[START Excerpted text]

The Victoria Labour Council’s endorsement of Victoria Mayor Dean Fortin has left mayoral candidate Coun. Lisa Helps feeling frustrated and shut out of the process.

“I wasn’t even necessarily going to seek their endorsement because I assumed they would endorse the mayor,” said Helps, who added she made repeated attempts since February to meet with Victoria Labour Council president Mike Eso but was rebuffed.

“I simply wanted an opportunity to sit down with their president and hear the issues that matter to workers and I was not able to have that opportunity,” said Helps, who is challenging Fortin for the top job and was endorsed by the labour council when she ran as a councillor in 2011.

“I find it very frustrating and disheartening,” she said.

Eso said both he and Helps have busy schedules but there was no attempt to shut her out in favour of Fortin.

“We go into these things with an open mind. There are some people who get endorsed one time and not others and some people who don’t get endorsed in one round, in one cycle of elections, and they get supported in another.”

Eso said the labour council has an open-door policy and there was nothing stopping Helps from attending a regular monthly meeting. “They’re public meetings. We encourage candidates and public figures to speak. We always make an opportunity for that,” he said.

The process for endorsement is transparent and posted online, Eso said. A candidate must seek the Labour Council endorsement, fill out a questionnaire and be interviewed before recommended names are forwarded to the membership for consideration.

While there is some monetary support for candidates, that is not the primary focus, Eso said.

Fortin received more than $17,000 in campaign contributions from unions in 2011, including $4,000 from the labour council.

[END Excerpted text]

= Brief 1 =
According to the article on the Victoria Labour Council endorsement, how much did Fortin receive from the labour council in 2011?
= Brief 2 =
Pick up the article on the Victoria Labour Council endorsement after its final sentence and extend it by a few paragraphs.

[START Provided records]

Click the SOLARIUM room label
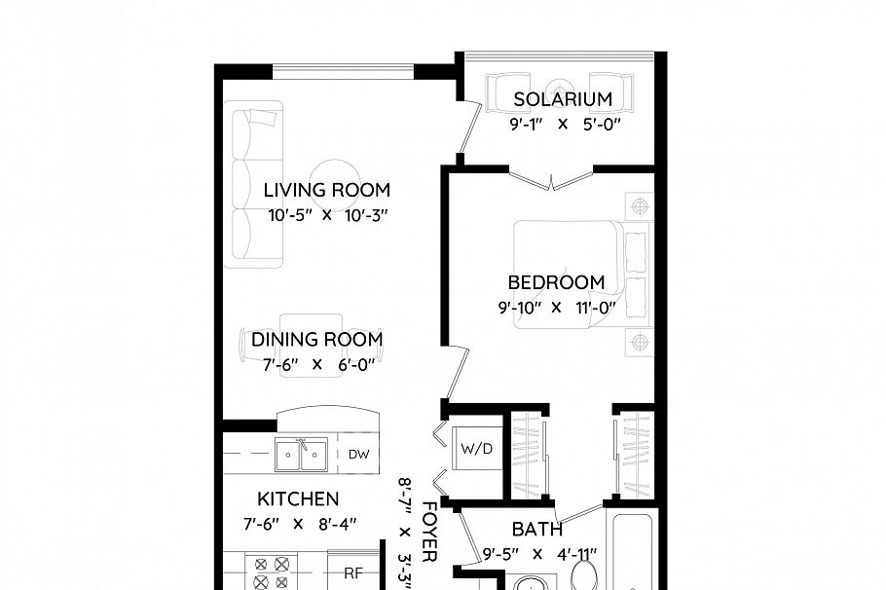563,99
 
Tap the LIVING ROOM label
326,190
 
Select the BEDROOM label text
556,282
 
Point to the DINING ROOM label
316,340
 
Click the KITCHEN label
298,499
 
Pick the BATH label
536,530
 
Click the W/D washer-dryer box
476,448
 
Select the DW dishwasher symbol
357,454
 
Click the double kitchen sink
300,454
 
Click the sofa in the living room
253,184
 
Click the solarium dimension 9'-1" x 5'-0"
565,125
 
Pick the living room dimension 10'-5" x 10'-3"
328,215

[END Provided records]
[START Provided records]

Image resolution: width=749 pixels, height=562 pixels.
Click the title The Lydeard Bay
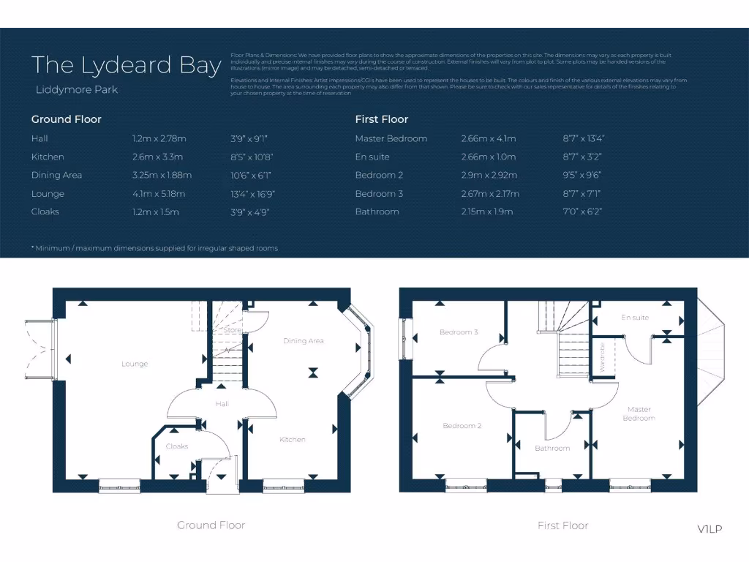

[END Provided records]
[START Provided records]

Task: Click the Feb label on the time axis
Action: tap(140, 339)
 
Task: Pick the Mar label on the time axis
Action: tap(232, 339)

[END Provided records]

= Right answer 1 =
$4,000.

= Right answer 2 =
The labour council represents about 24,000 unionized members in Greater Victoria.

Just how much weight the endorsement carries is open to debate.

Norman Ruff, political scientist and professor emeritus at UVic, said a labour council endorsement in Victoria, which is known as a strong union town, can be a twin-edged sword.

“I think in Victoria it does [carry weight],” Ruff said. “It’s used as a shorthand for people who aren’t sure who to vote for. … So if you receive that endorsement, it sends out a clue to people who are looking around considering who to support.”

It’s certainly no guarantee of victory. Former Victoria councillors John Luton and Philippe Lucas were both endorsed in 2011 and both were defeated.

Jordan Bateman, B.C. director of the Canadian Taxpayers Federation, said unions have disproportionate influence in municipal elections due to the traditional low turnout.

“These unions are extremely militant about getting their supporters elected and that’s all about one goal, which is extracting more money from us at the bargaining table,” Bateman said.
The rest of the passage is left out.